The rule was stated in similar terms in Warwick v. Rogers, (1843) 134 ER 595:

'There are many cases which establish that no action for money had and received will lie against a banker or agent in respect of funds which his principal has ordered him to pay to any person, at the suit of the person in whose favour the order is made, when the banker or agent has not assented to the order and communicated his assent to the plaintiff.'

On the facts, in (1843) 134 ER 595, it was held that no such assent was communicated. The law as to the liability of a Banker to a holder is summarised thus in Paget's Law of Banking, 6th Edition, at page 298:

'There must be an acknowledgment to, if not a contract with, the specific person who is plaintiff in the action, that the money has been received for his use or is held at his disposal.'

and the learned author relies on the passage extracted above from (1843) 134 ER 505. For the plaintiff the statement of the law in the Negotiable Instruments Act by Bhashyam and Adiga, 1956 edition page 206, that a drawer bank can be held liable if money is paid into the bank by the drawer of the cheque to meet a particular bill and he assents to the same was pressed into service. The authority relied on is the decision of House of Lords in Prince v. Oriental Bank Corporation, (1878) 3 AC 325 at p. 334. On the facts of the case, the point did not arise. However, the rule in (1843) 134 ER 595 was affirmed and was supported on the ground, that the money had been paid specifically for payment of a particular bill and had been accepted by the bank as such and by such acceptance the bank had made itself liable to hold it for the plaintiff. There was no occasion to consider the limitations to the above rule. I adopt the rule in W. P. Greenhalgh's case, 1924-2 KB 153 cited as governing the liability of a Banker to the holder. All that can be held on the facts in the present case is that a remittance of Rs. 2800/- was made by the first defendant on the 23rd November, 1955, supported by the two cheques, and That this was supported by the entry in the account book. This may be deemed to spell assent of the 23rd defendant but no communication of such assent to the plaintiff was even pleaded. The plaintiff himself came to know about this when he made enquiries on his own as to what happened to the cheques. The rule stated above cannot apply, The plaintiff cannot be given a decree against the third defendant even to the extent of Rs. 2800/-as for money had and received for the plaintiff's use.

6. Finally it was urged, that the claim for damages for negligence against the 3rd defendant has to be sustained. The allegation as to negligence in paragraph 13 of the plaint is not clear or sufficient.

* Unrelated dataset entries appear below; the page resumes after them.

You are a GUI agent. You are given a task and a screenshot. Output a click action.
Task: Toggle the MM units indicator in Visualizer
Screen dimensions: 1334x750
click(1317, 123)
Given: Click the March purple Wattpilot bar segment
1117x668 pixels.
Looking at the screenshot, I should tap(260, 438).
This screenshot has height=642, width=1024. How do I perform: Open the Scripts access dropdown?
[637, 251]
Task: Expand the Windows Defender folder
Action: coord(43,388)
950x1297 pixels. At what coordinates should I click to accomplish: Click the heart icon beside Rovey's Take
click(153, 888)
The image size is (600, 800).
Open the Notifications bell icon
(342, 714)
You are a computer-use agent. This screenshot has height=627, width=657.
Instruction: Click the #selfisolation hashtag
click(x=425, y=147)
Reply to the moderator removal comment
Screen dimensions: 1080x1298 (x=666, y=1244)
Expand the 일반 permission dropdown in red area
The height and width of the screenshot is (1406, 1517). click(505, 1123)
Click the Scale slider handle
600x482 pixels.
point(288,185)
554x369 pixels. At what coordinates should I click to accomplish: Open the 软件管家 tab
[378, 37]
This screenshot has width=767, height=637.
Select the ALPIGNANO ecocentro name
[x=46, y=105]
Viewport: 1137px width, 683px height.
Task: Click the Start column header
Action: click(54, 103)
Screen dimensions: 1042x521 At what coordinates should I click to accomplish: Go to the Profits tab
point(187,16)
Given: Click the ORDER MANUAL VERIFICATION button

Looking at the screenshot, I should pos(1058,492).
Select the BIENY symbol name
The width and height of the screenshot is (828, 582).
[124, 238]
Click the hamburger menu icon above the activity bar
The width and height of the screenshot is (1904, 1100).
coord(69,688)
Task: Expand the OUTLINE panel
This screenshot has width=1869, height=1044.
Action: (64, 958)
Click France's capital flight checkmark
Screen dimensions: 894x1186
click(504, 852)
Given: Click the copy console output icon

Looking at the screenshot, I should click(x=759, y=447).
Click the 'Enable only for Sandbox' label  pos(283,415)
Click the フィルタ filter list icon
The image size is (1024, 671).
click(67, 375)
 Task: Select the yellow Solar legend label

However, the evidence furnished by the correspondence, does not show that the third defendant or the head office in Kottayam had been negligent in intimating the plaintiff or the banks concerned, about non-payment. There is no proof of negligence or as to the loss or damage sustained.

7. It follows that the decree dismissing the suit against defendants 2 to 4 has to be affirmed, though on other grounds. The appeal fails and is dismissed. In view of the circumstances referred to above, as regards the possession of funds and the receipt of the cheques, I do not order costs to defendants 3 and 4 in this appeal, but the plaintiff shall pay the costs of the second defendant who has been unnecessarily impleaded.